# Inkscape und Digitaldruck



## jonesd (14. Januar 2006)

Hallo,
ein paar Fragen zu Inkscape:

Ich möchte ein Bild (sw) im individuellen Format im Copyshop drucken lassen.

Gibt es eine Möglichkeit die Abmessungen des Bildes individuell zu bestimmen?
(Wie zB. bei PS, wo man wenn man ein neues Dokument öffnet Hohe und Breite in cm einstellen kann.)

Wie kriege ich das Bild in ein Dateiformat gespeichert, mit dem der Copyshop klarkommt?

Habe schon versucht von Inkscape als .png zu exportieren, dann in PS als tif zu speichern. Die Qualität eines Testdrucks (mit meinem Drucker) war aber schlecht)

Ich komme mit Inkscape sonst gut klar, muß ich wegen og. Dinge auf Corel umsteigen, oder gibts da eine bessere Lösung?

Danke und Gruß, jonesd


----------



## Markus Kolletzky (14. Januar 2006)

Hallo,



			
				jonesd hat gesagt.:
			
		

> Habe schon versucht von Inkscape als .png zu exportieren, dann in PS als tif zu speichern. Die Qualität eines Testdrucks (mit meinem Drucker) war aber schlecht)


Das ist klar, denn das *.png-Format ist überhaupt nicht für den Druck geeignet,
da es u.a. für die Darstellung im Web benutzt wird und somit stark komprimiert ist.
Welche Exportmöglichkeiten stehen Dir denn noch zur Verfügung?

Gruß


----------



## jonesd (14. Januar 2006)

Hallo,
ich kann in Inkscape speichern als svg, svgz, ps, eps, pov, oder tex und exportieren nur als png.

▸ **Zu erledigende Aufgaben**
**a)** Gib aus dem Forumsthread zu Inkscape und Digitaldruck den Abschnitt wörtlich zurück, der mit „Gibt es eine“ beginnt und mit „eine bessere Lösung?“ endet.
**b)** Warum eignet sich das PNG-Format laut dem Forumsthread zu Inkscape und Digitaldruck nicht für den Druck? Antworte in ein bis drei Sätzen.
**c)** Fasse den Forumsthread zu Inkscape und Digitaldruck in drei Sätzen zusammen.

▸ **Einträge im Datensatz**
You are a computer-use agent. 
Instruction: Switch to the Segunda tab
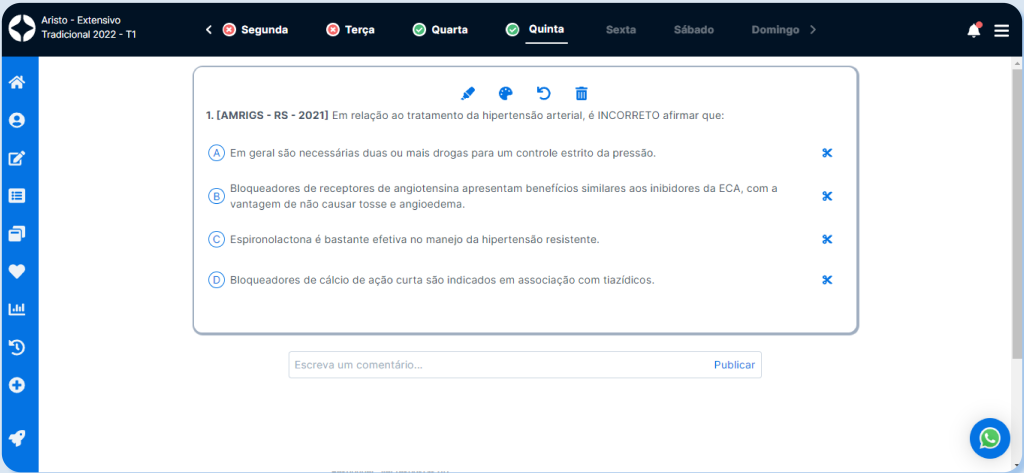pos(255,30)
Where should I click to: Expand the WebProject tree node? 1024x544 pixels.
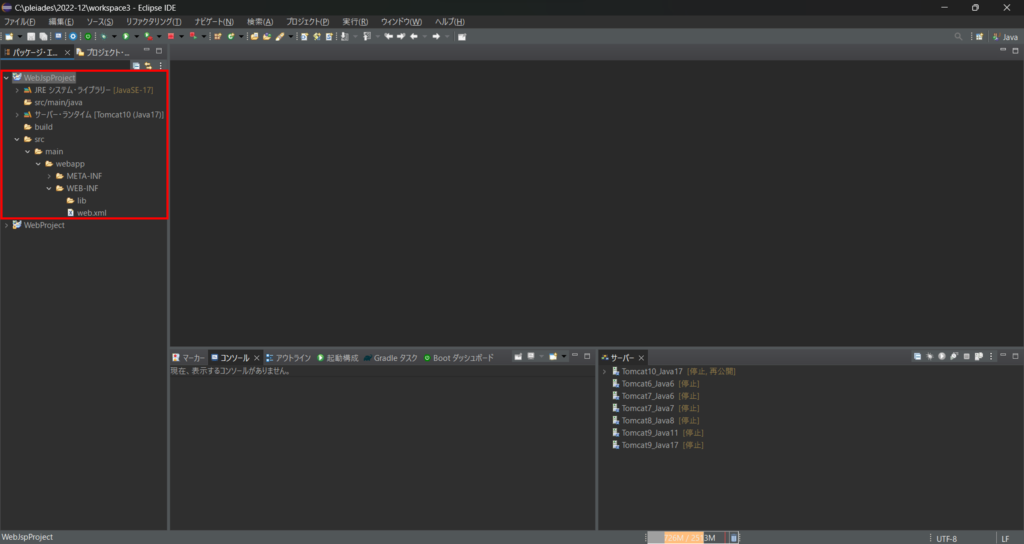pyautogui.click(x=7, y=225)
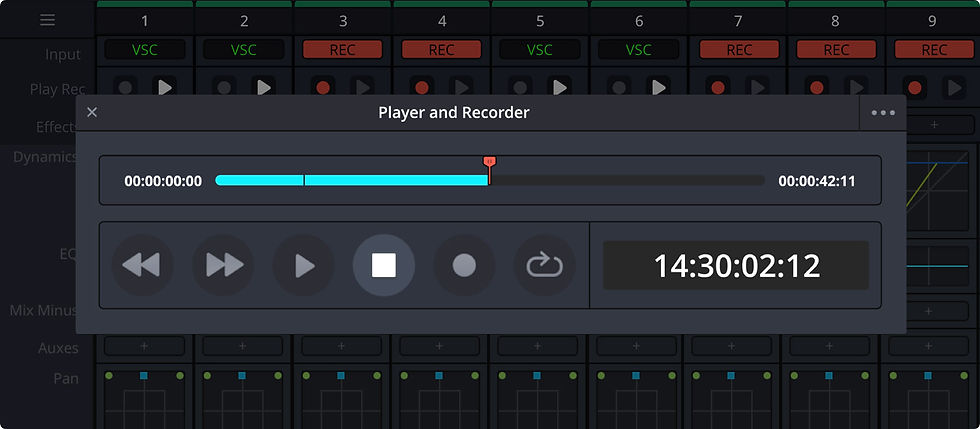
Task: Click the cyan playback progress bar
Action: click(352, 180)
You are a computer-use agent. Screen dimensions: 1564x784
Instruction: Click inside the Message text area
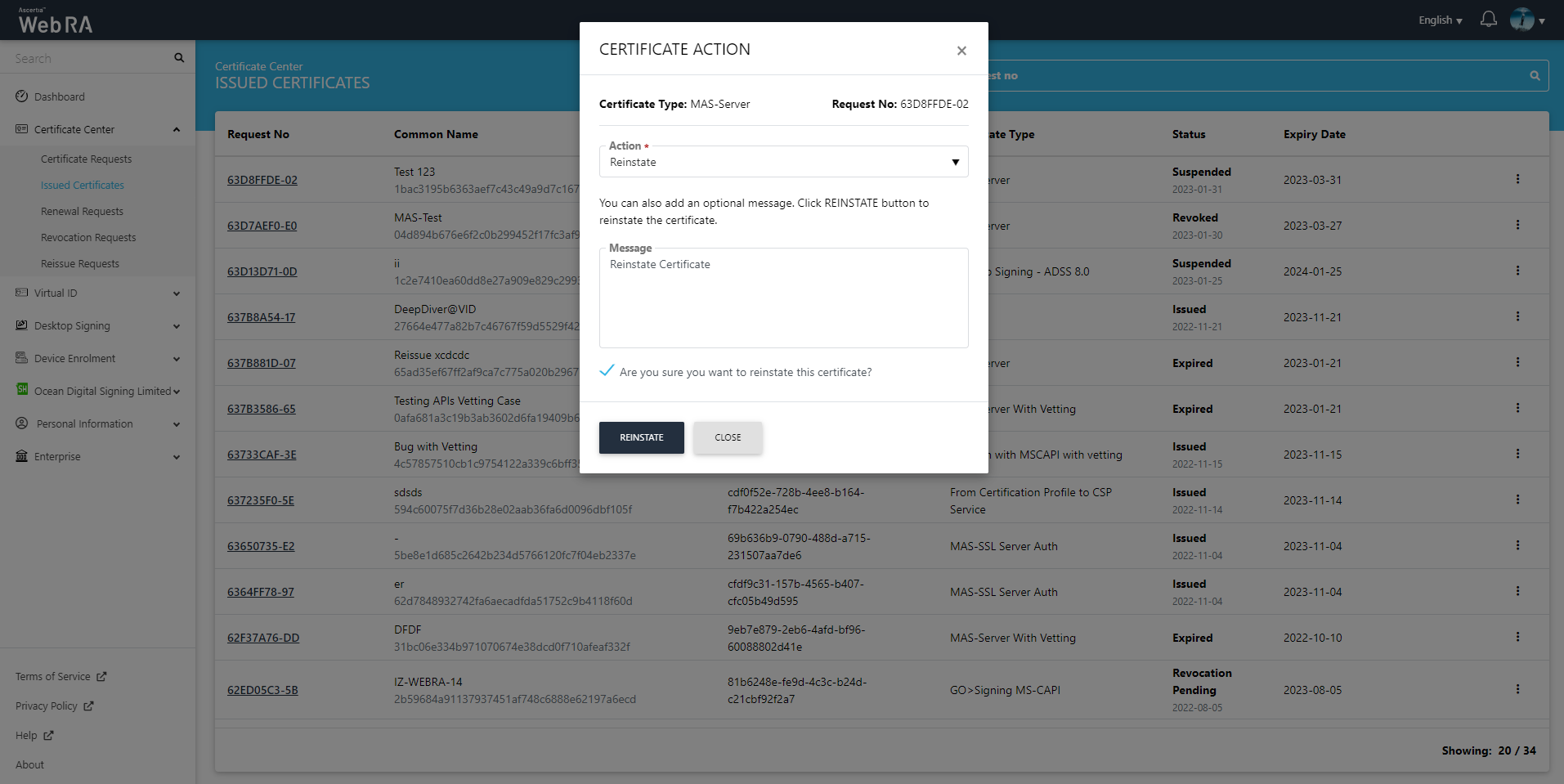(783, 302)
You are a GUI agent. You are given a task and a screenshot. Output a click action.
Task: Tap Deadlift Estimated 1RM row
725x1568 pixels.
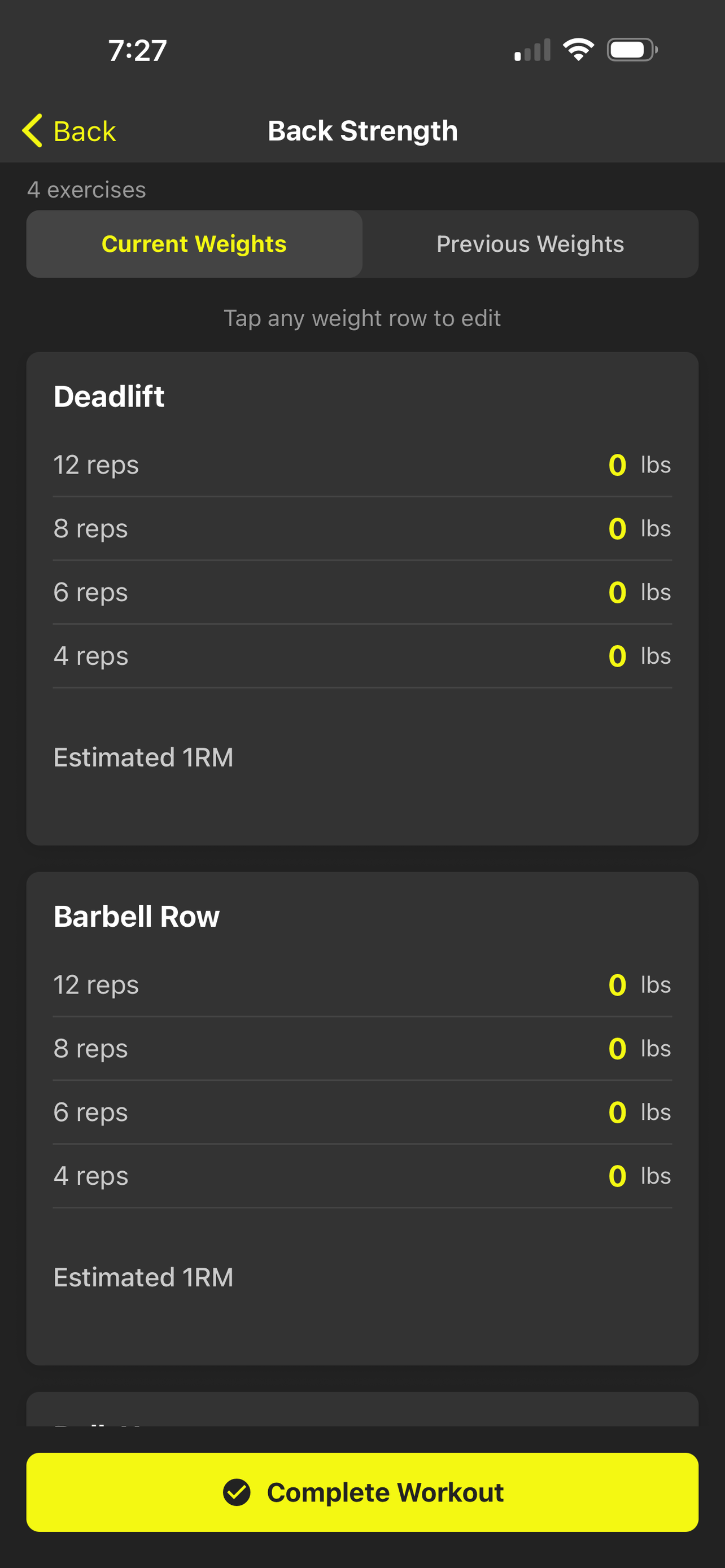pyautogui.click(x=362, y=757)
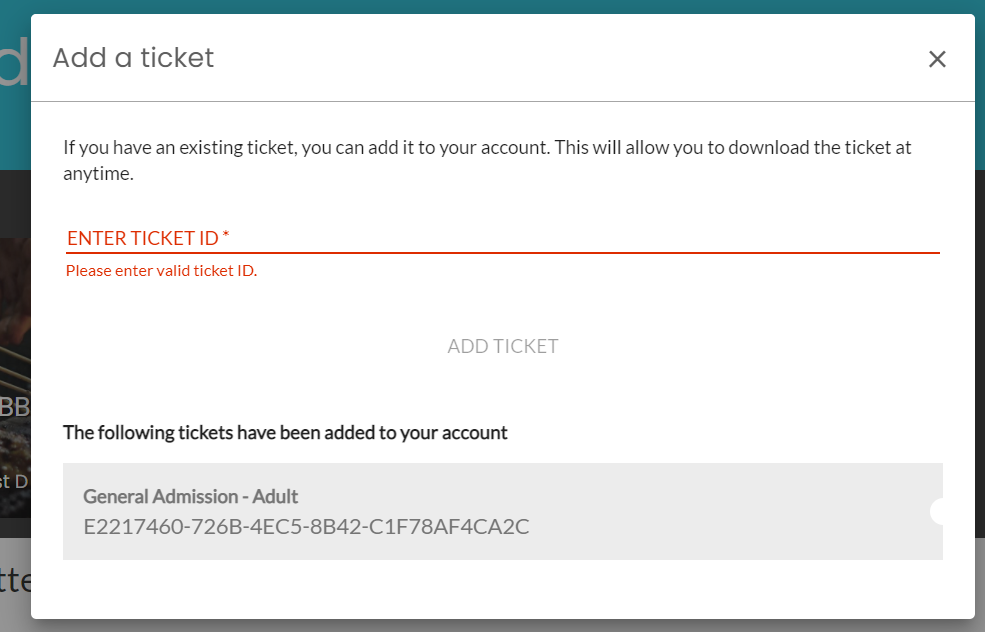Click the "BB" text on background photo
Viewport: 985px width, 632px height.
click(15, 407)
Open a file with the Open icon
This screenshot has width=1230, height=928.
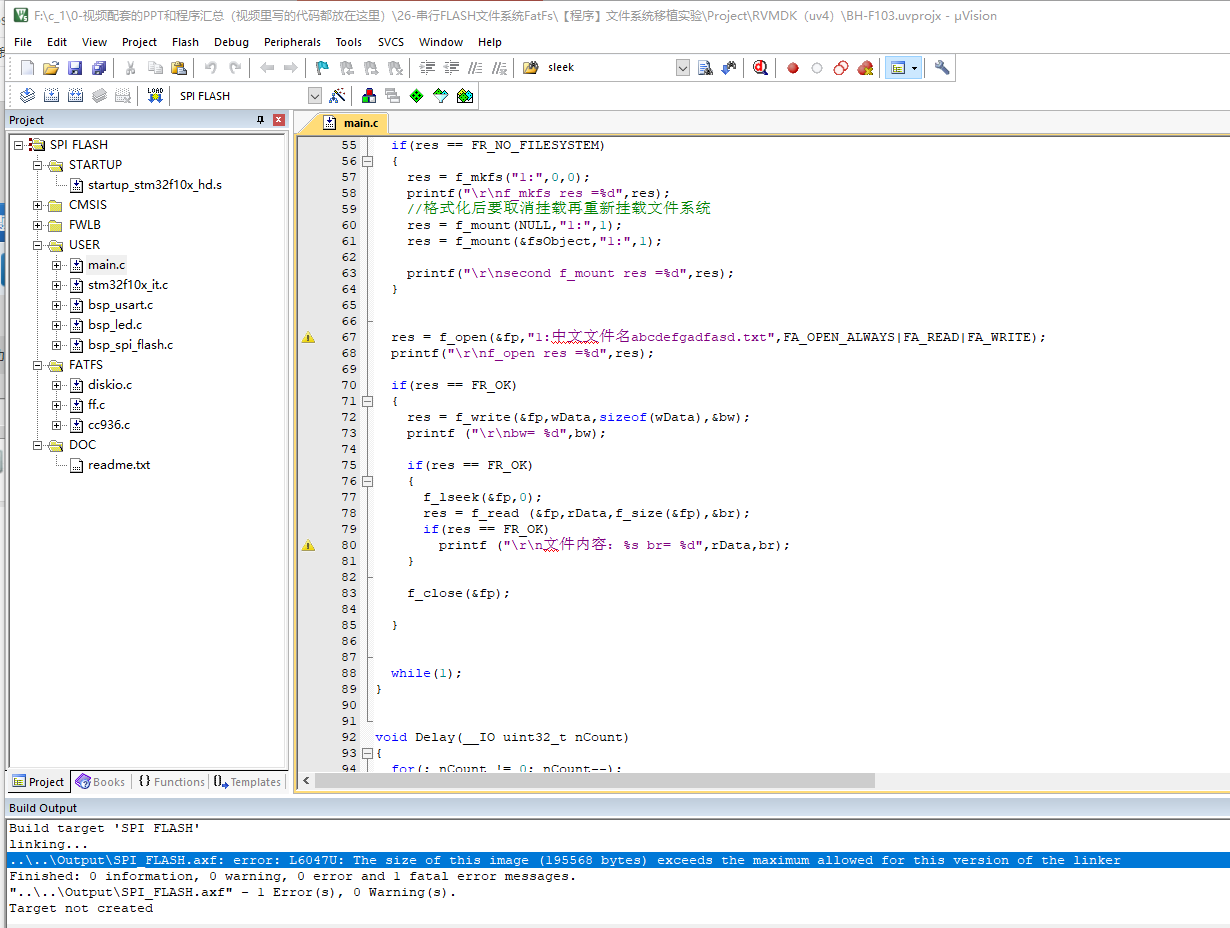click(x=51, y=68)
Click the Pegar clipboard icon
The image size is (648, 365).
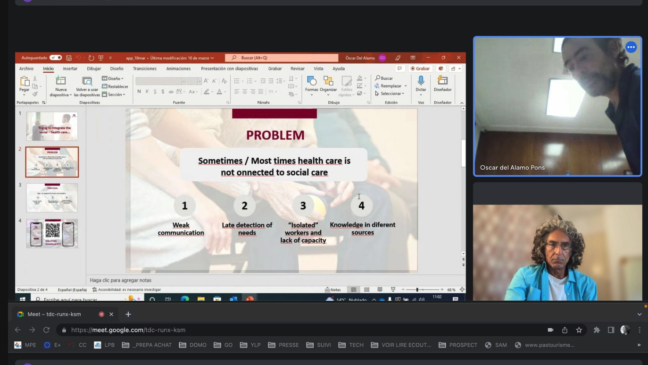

▸ **Die Antworten**
**a)**
Gibt es eine Möglichkeit die Abmessungen des Bildes individuell zu bestimmen?
(Wie zB. bei PS, wo man wenn man ein neues Dokument öffnet Hohe und Breite in cm einstellen kann.)

Wie kriege ich das Bild in ein Dateiformat gespeichert, mit dem der Copyshop klarkommt?

Habe schon versucht von Inkscape als .png zu exportieren, dann in PS als tif zu speichern. Die Qualität eines Testdrucks (mit meinem Drucker) war aber schlecht)

Ich komme mit Inkscape sonst gut klar, muß ich wegen og. Dinge auf Corel umsteigen, oder gibts da eine bessere Lösung?

**b)** Das PNG-Format wird unter anderem für die Darstellung im Web benutzt und ist deshalb stark komprimiert. Aus diesem Grund ist es überhaupt nicht für den Druck geeignet.

**c)** jonesd möchte ein Bild in individuellem Format im Copyshop drucken lassen und fragt, wie man in Inkscape die Abmessungen festlegt und in welchem Dateiformat der Copyshop die Datei verarbeiten kann. Ein Export aus Inkscape als PNG mit anschließendem Speichern als TIF in PS brachte beim Testdruck auf dem eigenen Drucker schlechte Qualität, was Markus Kolletzky damit erklärt, dass PNG als stark komprimiertes Webformat nicht für den Druck taugt. Auf seine Nachfrage nennt jonesd svg, svgz, ps, eps, pov und tex als Speicherformate und PNG als einziges Exportformat.